For this exercise, please transcribe exactly and only the lines from the one containing "The height and" through the end of the material, both ends included, without pictures.
_ _ _ _ _ _ _
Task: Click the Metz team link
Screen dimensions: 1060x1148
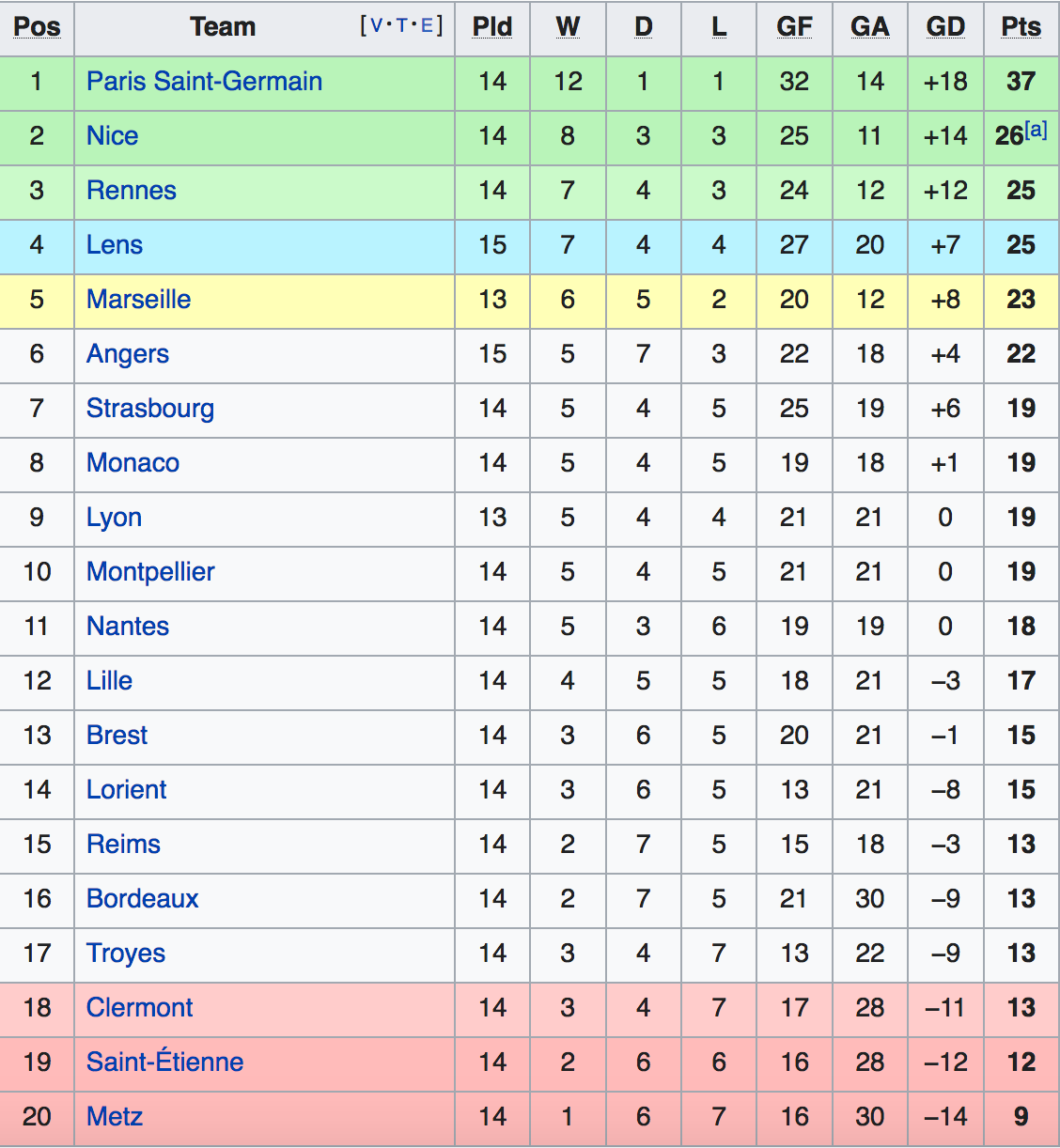Action: click(114, 1117)
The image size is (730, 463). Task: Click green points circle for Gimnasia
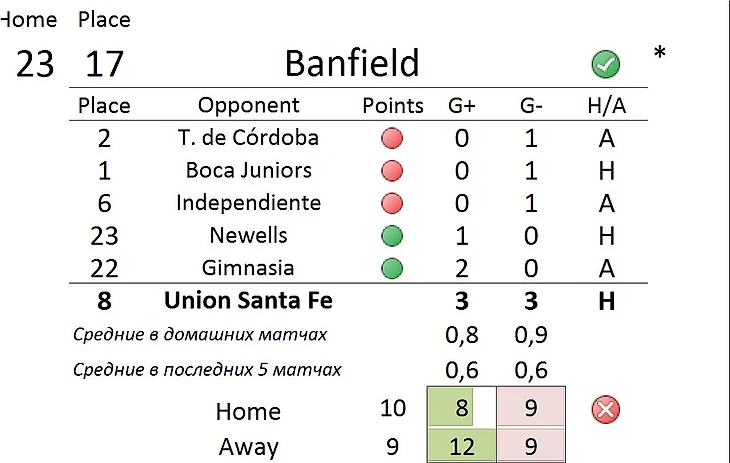392,268
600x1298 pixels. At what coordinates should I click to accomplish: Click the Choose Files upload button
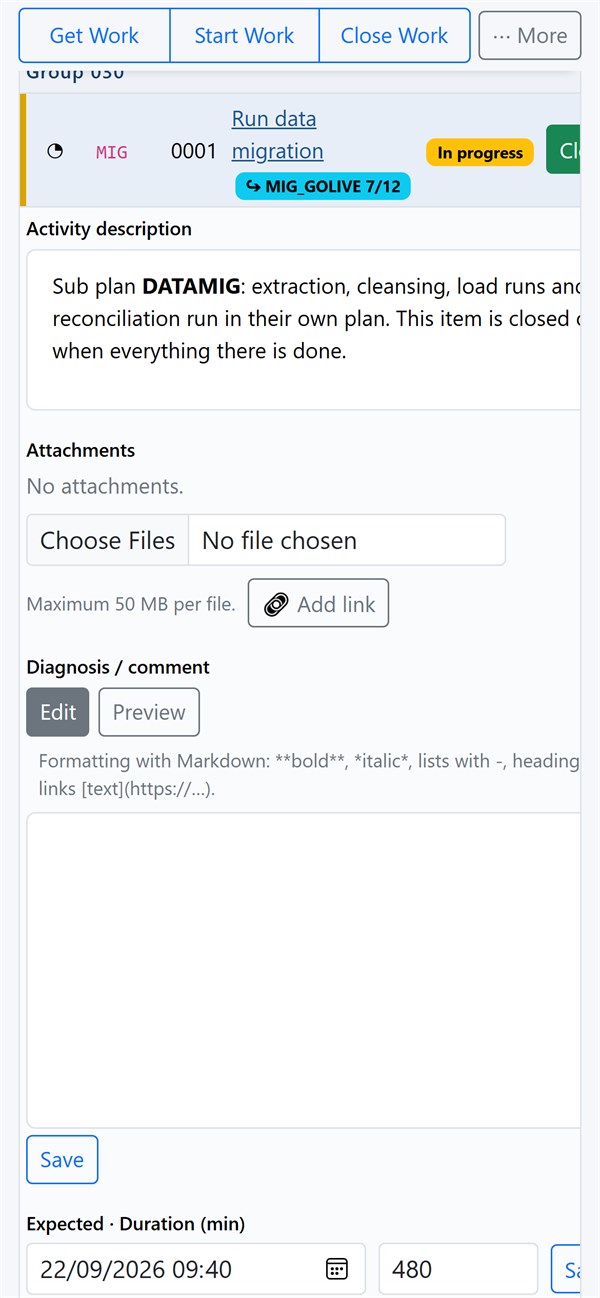(x=108, y=540)
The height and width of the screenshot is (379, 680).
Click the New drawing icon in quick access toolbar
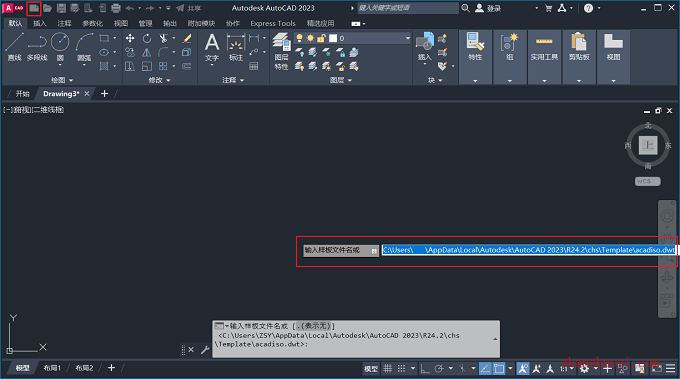click(x=34, y=8)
_ _ _ _ _ _ _
Answer to this exercise:
The height and width of the screenshot is (379, 680).
Click the New drawing icon in quick access toolbar
click(x=34, y=8)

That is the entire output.